Re: using calculated column in where-clause

> > -----Mensaje original-----
> > De: Scott Marlowe [mailto:scott.marlowe@gmail.com] Enviado el:
> > Miércoles, 18 de Junio de 2008 17:47
> > Para: Fernando Hevia
>
> > >
> > > For complex calculations I have obtained better performance using
> > > nested queries.

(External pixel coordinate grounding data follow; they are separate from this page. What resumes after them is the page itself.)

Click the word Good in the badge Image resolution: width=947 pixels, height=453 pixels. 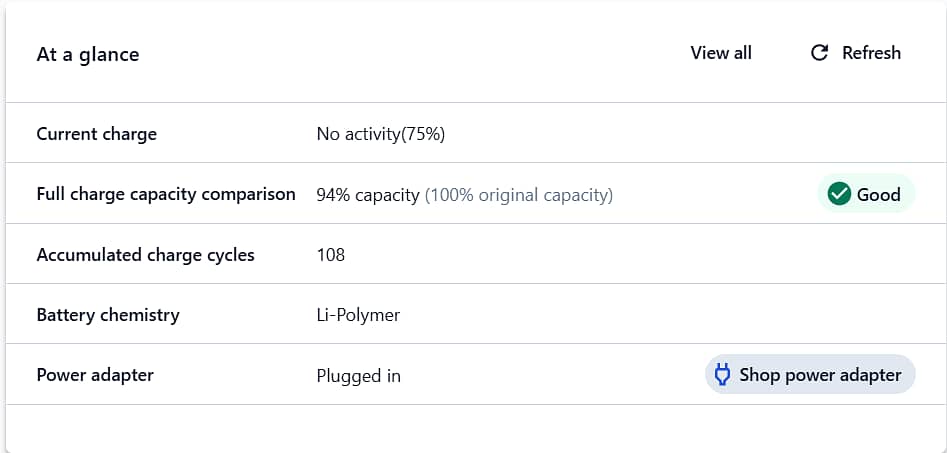pos(878,194)
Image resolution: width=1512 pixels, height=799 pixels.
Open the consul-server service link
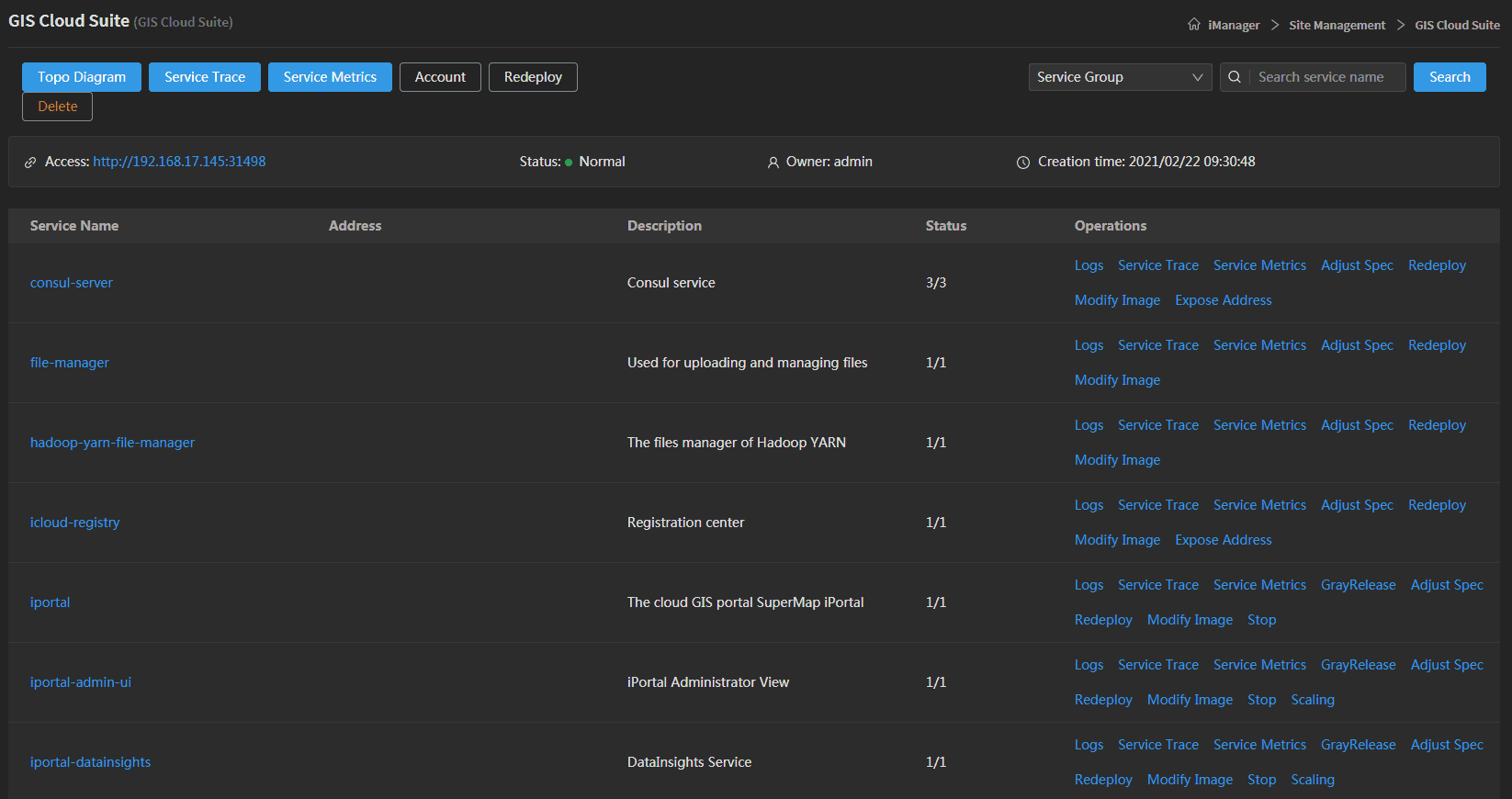(72, 283)
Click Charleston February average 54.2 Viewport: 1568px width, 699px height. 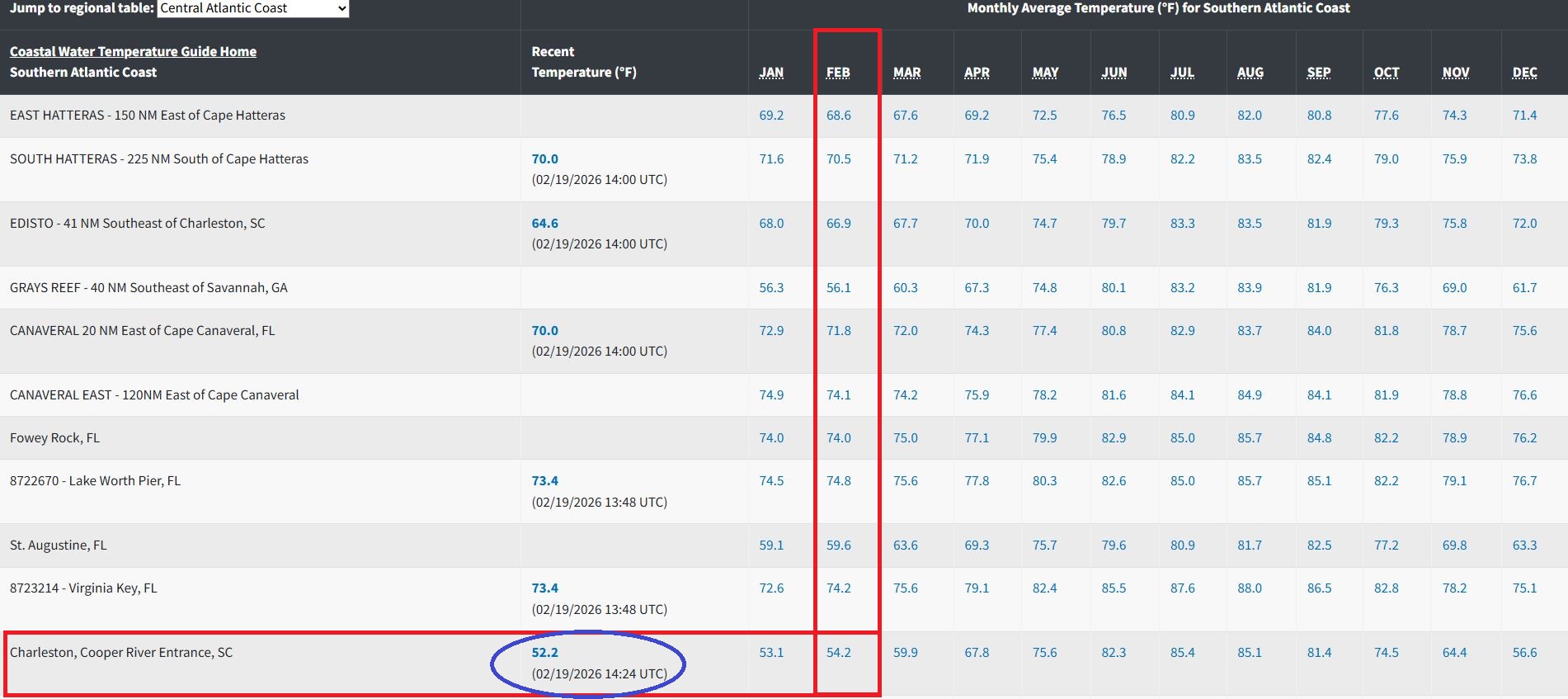(x=838, y=653)
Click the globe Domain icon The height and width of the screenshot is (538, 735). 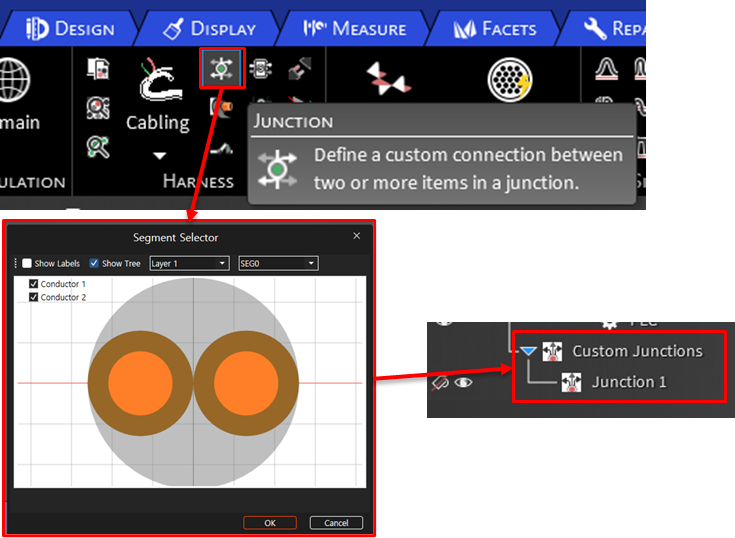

For example:
> > >
> > > select a, b, c select
> > >   ( select a, b, a*b as c from ta) subquery1 where c = 2;
> > >
> > > This nesting is probably overhead in such a simple case as
> > this, but
> > > in more complex ones and specially with volatile
> functions it will
> > > provide an improvement.
> >
> > I was under the impresion from previous discussions that the query
> > planner flattened these out to be the same query.  Do you get
> > different query plans when you re-arrange this way?
> >
>
> Take a look at this example (tried on 8.2.7 & 8.1.11):
>
> create or replace function test(p1 integer, p2 integer)
> returns integer[] as $BODY$ declare
>    retval   integer[];
> begin
>    raise info 'called test(%, %)', p1, p2;
>    retval[0] = p1 + p2;
>    retval[1] = p1 * p2;
>    retval[2] = p1 - p2;
>    return retval;
> end;
> $BODY$
> LANGUAGE 'plpgsql' IMMUTABLE;
>
> -- In this case function test is called three times:
> pg=# select (test(1, 2))[0] as sum, (test(1, 2))[1] as prod,
> (test(1, 2))[2] as dif;
> INFO:  called test(1, 2)
> INFO:  called test(1, 2)
> INFO:  called test(1, 2)
>  sum | prod | dif
> -----+------+-----
>    3 |    2 |  -1
> (1 row)
>
>
> -- In this case function test is called only once:
> pg=# select res[0] as sum, res[1] as prod, res[2] as dif from
> pg-# (select (test(1, 2))::integer[] as res) t ;
> INFO:  called test(1, 2)
>  sum | prod | dif
> -----+------+-----
>    3 |    2 |  -1
> (1 row)
>
> I assume the second form will perform better since test is
> being called only once.
> I might be missing something in this assumption but at first
> glance it seems pretty straightforward.
>
> Regards,
> Fernando.
>
--Follow up--

When I use one of the inner-query columns as a condition for the outer-query
the function is being called again:

pg=# select res[0] as sum, res[1] as prod, res[2] as dif from
pg-# (select (test(1, 2))::integer[] as res) t
pg-# where res[0] = 3;
INFO:  called test(1, 2)
INFO:  called test(1, 2)sum | prod | dif
-----+------+-----  3 |    2 |  -1
(1 row)

Seems this blows away my theory, at least part of it.